● **THE TASK**: I would like you to restate each record word for word.

[Saved data entries]
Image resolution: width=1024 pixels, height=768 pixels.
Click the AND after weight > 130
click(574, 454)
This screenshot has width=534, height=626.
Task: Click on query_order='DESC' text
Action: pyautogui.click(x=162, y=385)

● **ANSWER BELOW**:
Image resolution: width=1024 pixels, height=768 pixels.
Click the AND after weight > 130
click(574, 454)
This screenshot has width=534, height=626.
Task: Click on query_order='DESC' text
Action: pyautogui.click(x=162, y=385)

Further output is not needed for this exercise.